5 For the allotment of seats at Roman spectacula see Suet. Aug. 44. Keene's edition of Calpurnius has an appendix on the amphitheatre in relation to this eclogue.

Thayer's Note: More accessibly online, for fuller details, see the article Amphitheatrum in Smith's Dictionary of Greek and Roman Antiquities. Note that what is translated above as "dingy garments" (pulla sordida veste) corresponds to "wearing a dark cloak" (pullatorum) in Suetonius: pullus is a semi-technical term for the "unbleached" wool commonly worn by the poorer classes.

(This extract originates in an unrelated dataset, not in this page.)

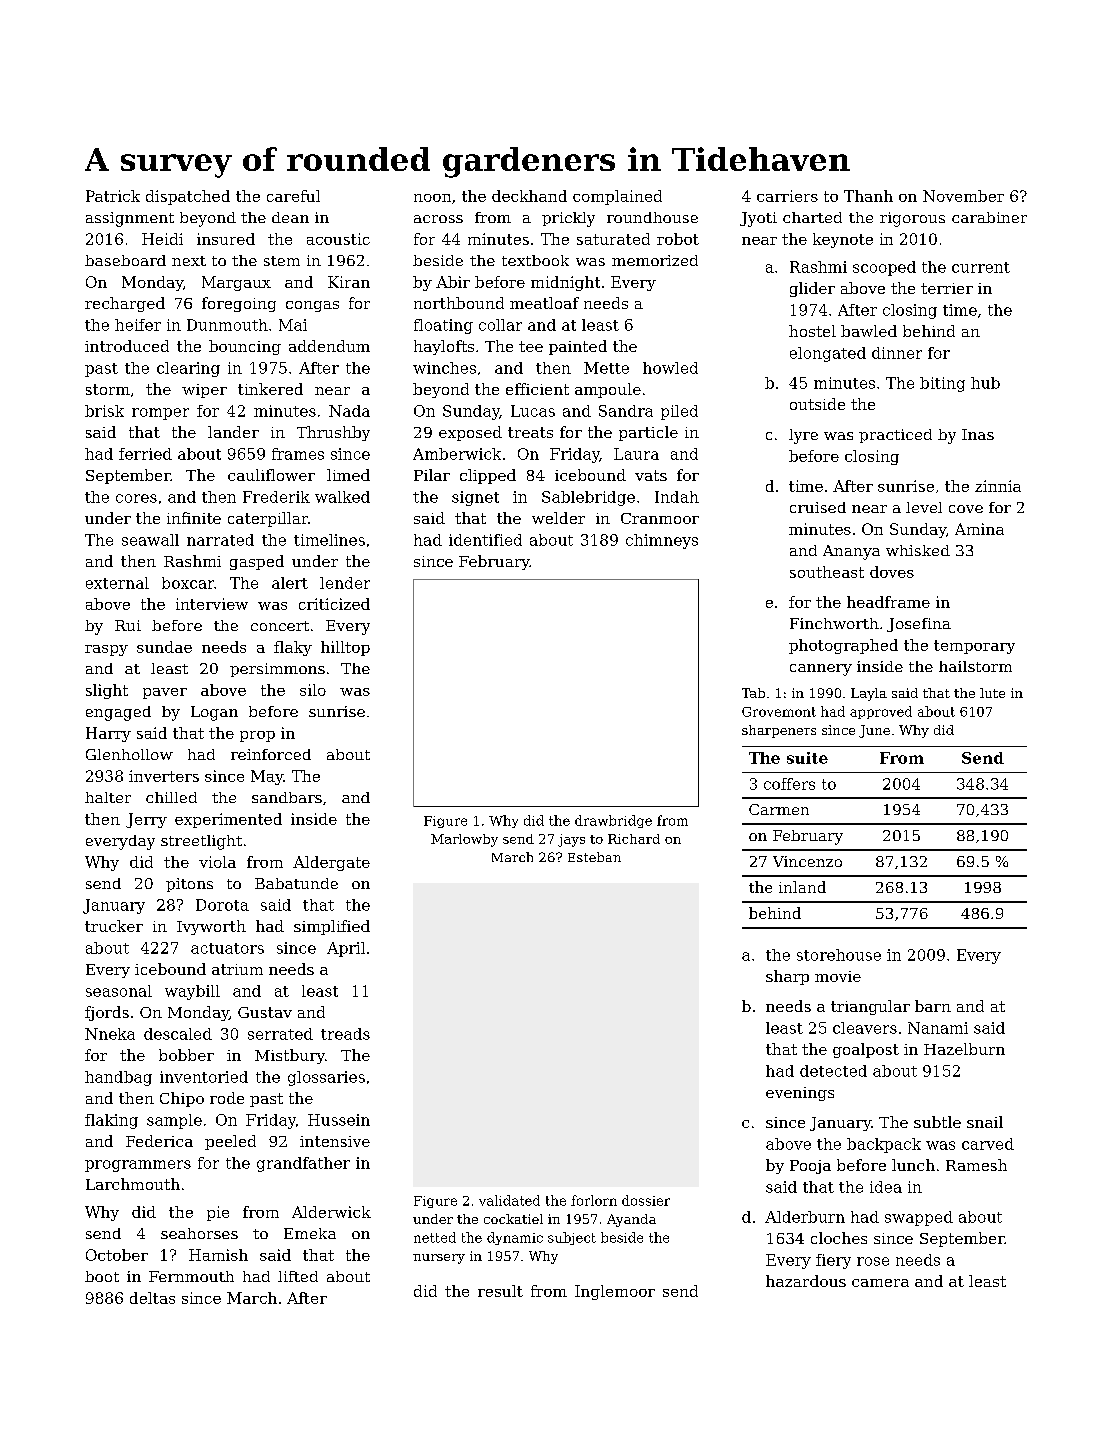 This document has width=1112, height=1440. I want to click on silo, so click(313, 690).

6 The first amphitheatre determined the oval shape, as it was made by C. Scribonius Curio (Plin. H. N. XXXVI.15 (24), 117) of two wooden theatres revolving on pivots to face each other, and each greater than a semicircle. Pliny pictures the imperial Roman people whirled round by this invention through the air and cheering at the risk they ran (loc. cit. § 118).

7 i.e. the podium (πόδιον), a projecting parapet or balcony just above the arena for the emperor or other distinguished spectators. The balteus was a praecinctio, a wall running round the amphitheatre at intervals dividing the tiers of seats into stories.

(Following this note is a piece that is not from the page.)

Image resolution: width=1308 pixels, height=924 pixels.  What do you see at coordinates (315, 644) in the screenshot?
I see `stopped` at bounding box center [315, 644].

8 Between the arena and the lowest tier of seats was a marble wall, in front of which the revolving cylinder was designed to keep the beasts from clambering up to the spectators.

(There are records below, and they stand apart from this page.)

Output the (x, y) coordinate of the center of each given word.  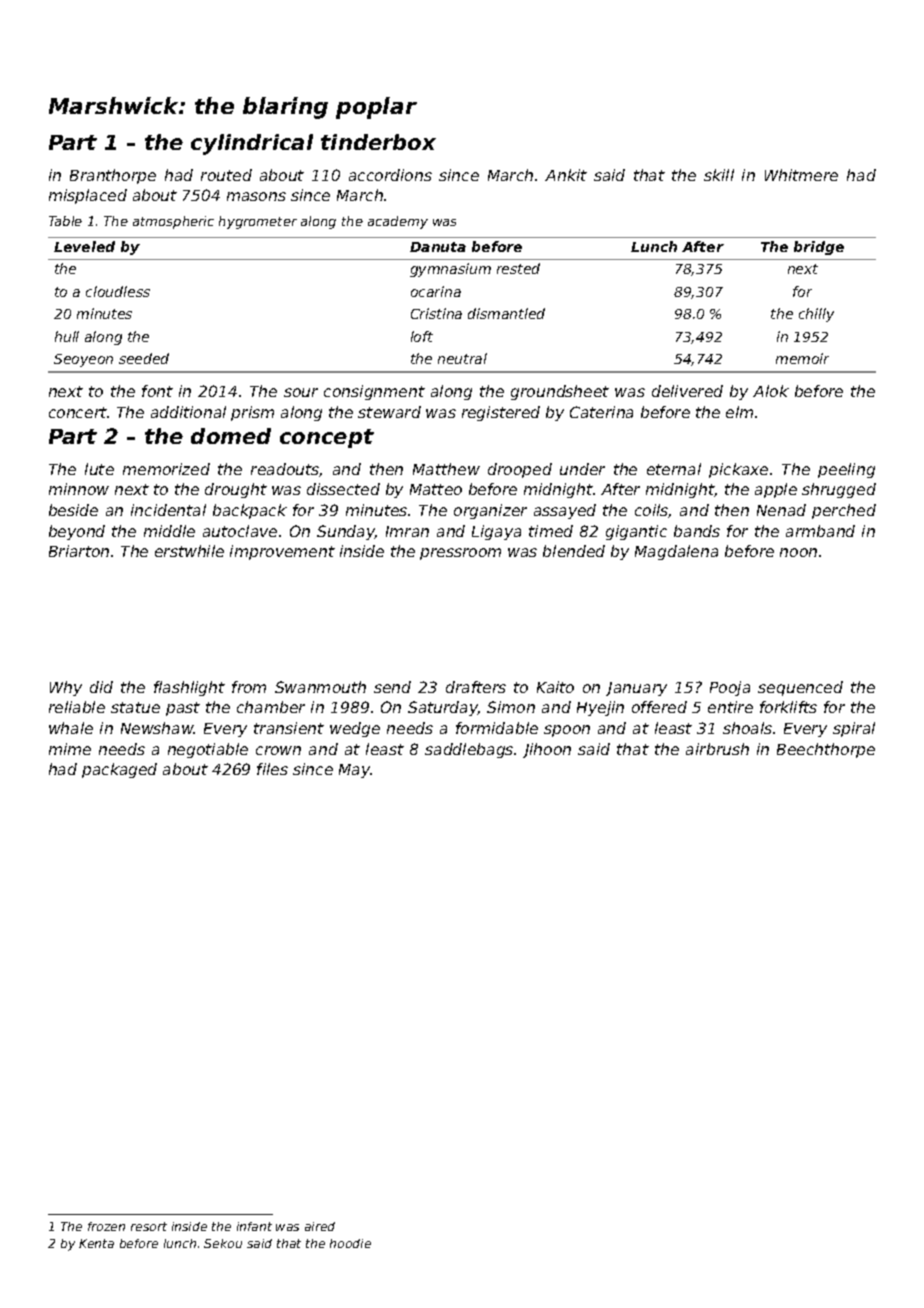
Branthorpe (113, 176)
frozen (106, 1226)
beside (73, 510)
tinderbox (378, 142)
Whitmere (801, 175)
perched (844, 511)
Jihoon (547, 750)
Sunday (346, 532)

9 The humped bulls suggest the buffalo, and the shaggy ones the urus.

Thayer's Note: The urus (Bos primigenius) is also often termed an aurochs; and by "buffalo" the writer refers to what is usually now called the European bison (Bison bonasus) — although Calpurnius' description better fits the zebu (Bos primigenius indicus).

10 This is an allusion to far northern seas, where Polar bears prey on seals.

Thayer's Note: The first to call attention to this passage seems to have been zoologist George Jennison, in "Polar Bears at Rome" (a brief note in Classical Review, XXXVI.73).

11 The countryman has not knowledge enough to name the Nile: the shapeless brute to which he alludes is the hippopotamus or "river-horse."

12 Such arrangements for letting beasts rise from under­ground in the arena are well illustrated by the excavations at the Amphitheatrum Flavium (the "Colosseum").

13 The beauty of an artificially contrived garden in the amphitheatre contrasts with the savage beasts; and the spectators are refreshed by jets of saffron water.

Thayer's Note: That "saffron water" is the translator's unfortunate invention; Calpurnius' text says nothing about saffron nor scent of any kind, nor even hints as much. I suspect that we owe this gloss to the translator's memory of the (notoriously unreliable and sensationalistic) Historia Augusta, in which (Hadr. 19.5) saffron is strewn on the seats; noting that in that passage "essences of" is yet another gloss by a Loeb translator: the Latin text merely has "saffron". A few centuries earlier, Sallust speaks of Metellus returning from his war victories and setting up a temporary theater, "the ground strewn with saffron and other [substances] as is done in the most famous temples" (ap. Macrobius, Sat. III.13.8). Both of these instances suggest that the fragrance of the saffron was released, as any cook knows, by the stamens being crushed, in this case as people walked or sat on them. Neither of these at any rate accords well with water — who would want to sit on a wet theater seat? — and a distant spray of water, either cold or quickly cooling in the air, would probably not scent the air much if at all, while requiring a huge amount of the herb. The only passage I've been able to find in which saffron is explicitly mixed with a liquid for the sake of its scent, rather than its flavor as in wine mixtures or food, pretty much confirms that: also in the Historia Augusta (Elag. 19.8), we have the notoriously extravagant emperor Elagabalus swimming in a pool perfumed with it; so expensive that it took the most profligate of men to use it in water, and not for the general public; and as a bath, not a spray, the better to capture its scent.

14 Barth explains demittere as "inserere aut intro porrigere." The metaphor may be from planting.


Thayer's Note:

a Balteus — the word here translated "partition-belt" — is the standard technical term for the wall marking a cross-aisle in a theater or amphitheater: see the article Balteus in Smith's Dictionary of Greek and Roman Antiquities.